● EXERCISE BRIEF
Return all the lines below exactly as written. Drop every picture.

Stored data entries:
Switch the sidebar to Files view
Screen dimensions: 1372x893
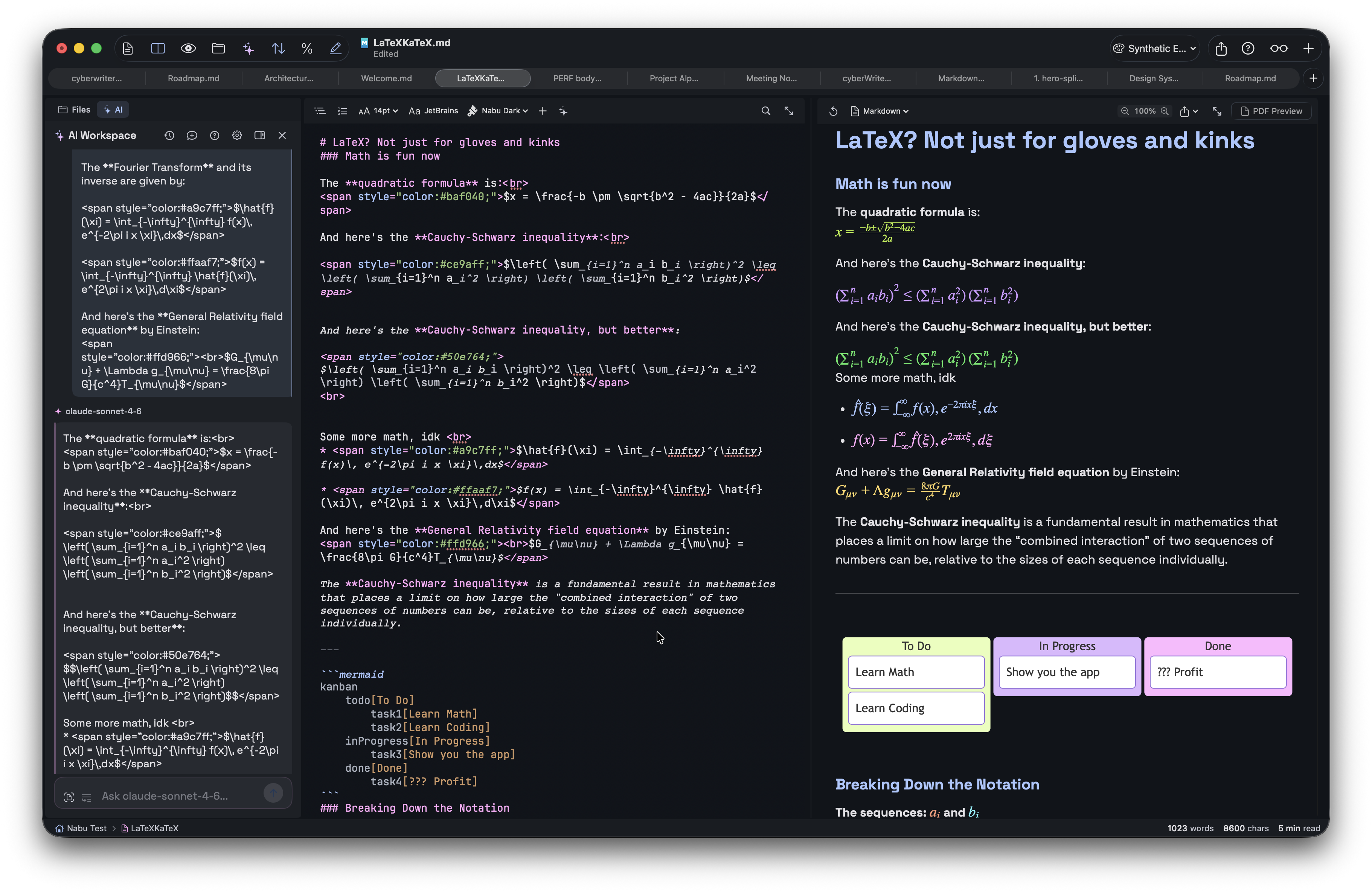(x=74, y=109)
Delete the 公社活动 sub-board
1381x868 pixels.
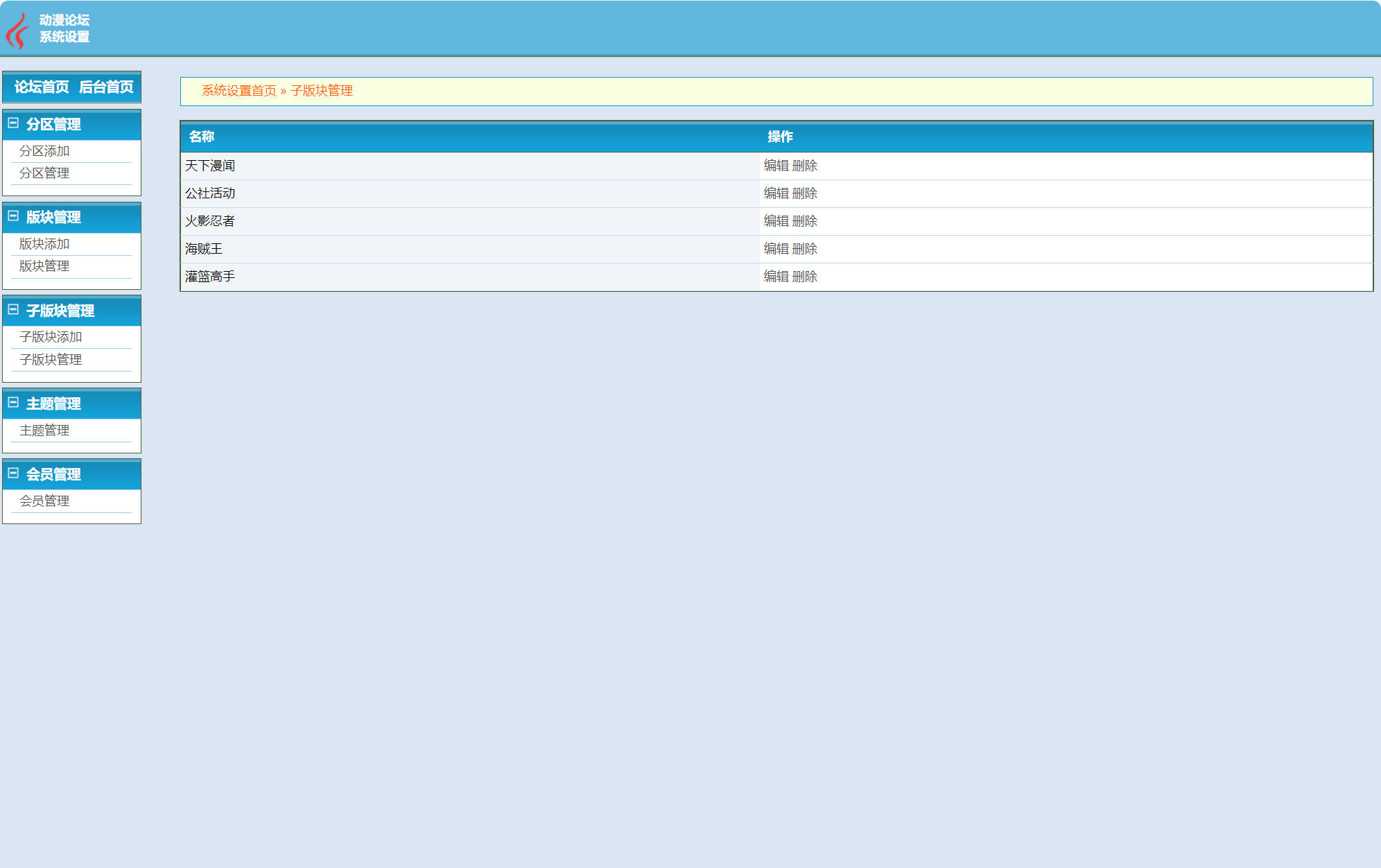pyautogui.click(x=805, y=193)
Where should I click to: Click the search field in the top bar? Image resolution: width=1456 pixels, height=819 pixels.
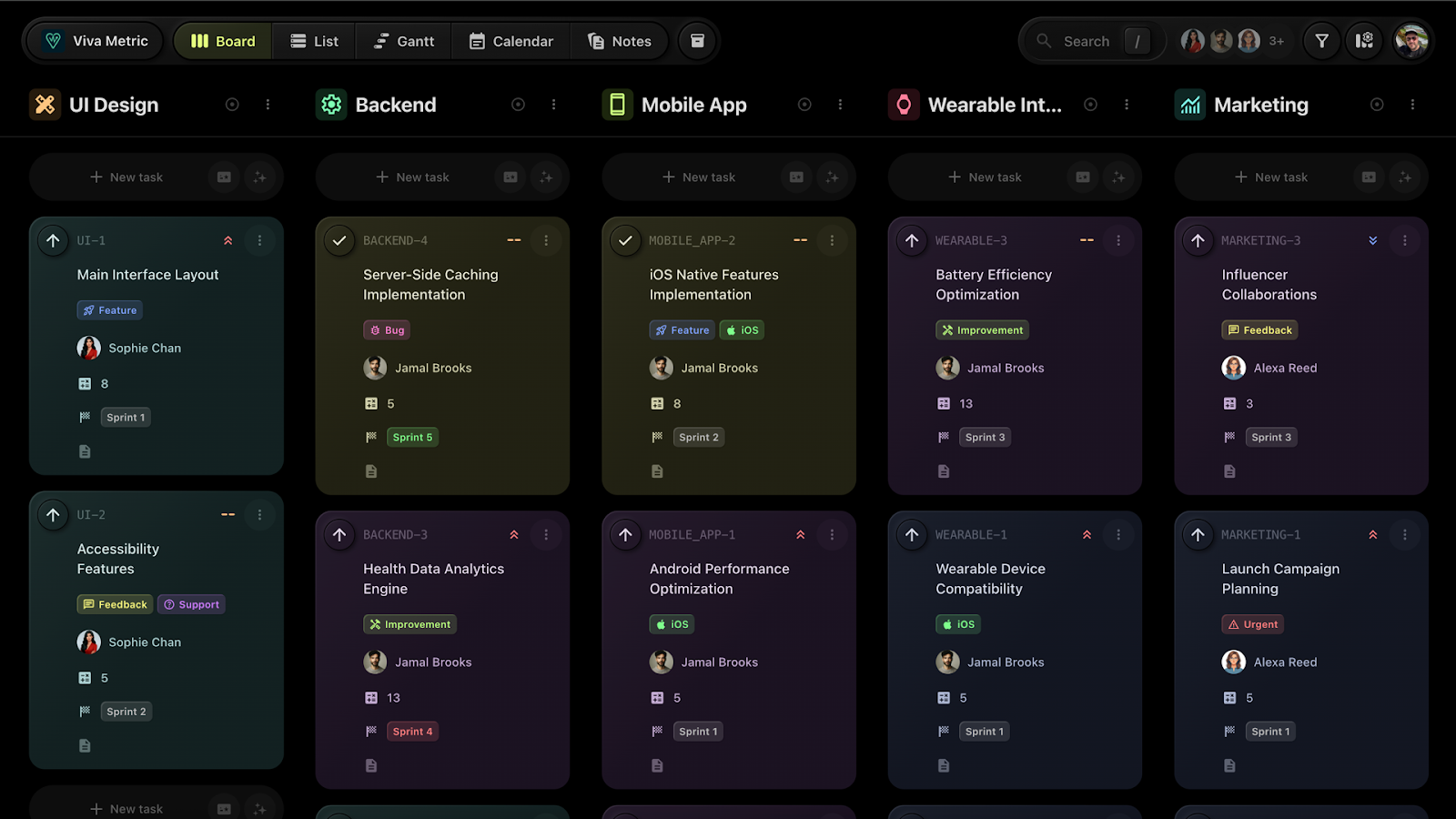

● EXERCISE OUTPUT
Switch the sidebar to Files view
Screen dimensions: 1372x893
(x=74, y=109)
Delete the 公社活动 sub-board
1381x868 pixels.
pyautogui.click(x=805, y=193)
Where should I click to: Click the search field in the top bar? Image resolution: width=1456 pixels, height=819 pixels.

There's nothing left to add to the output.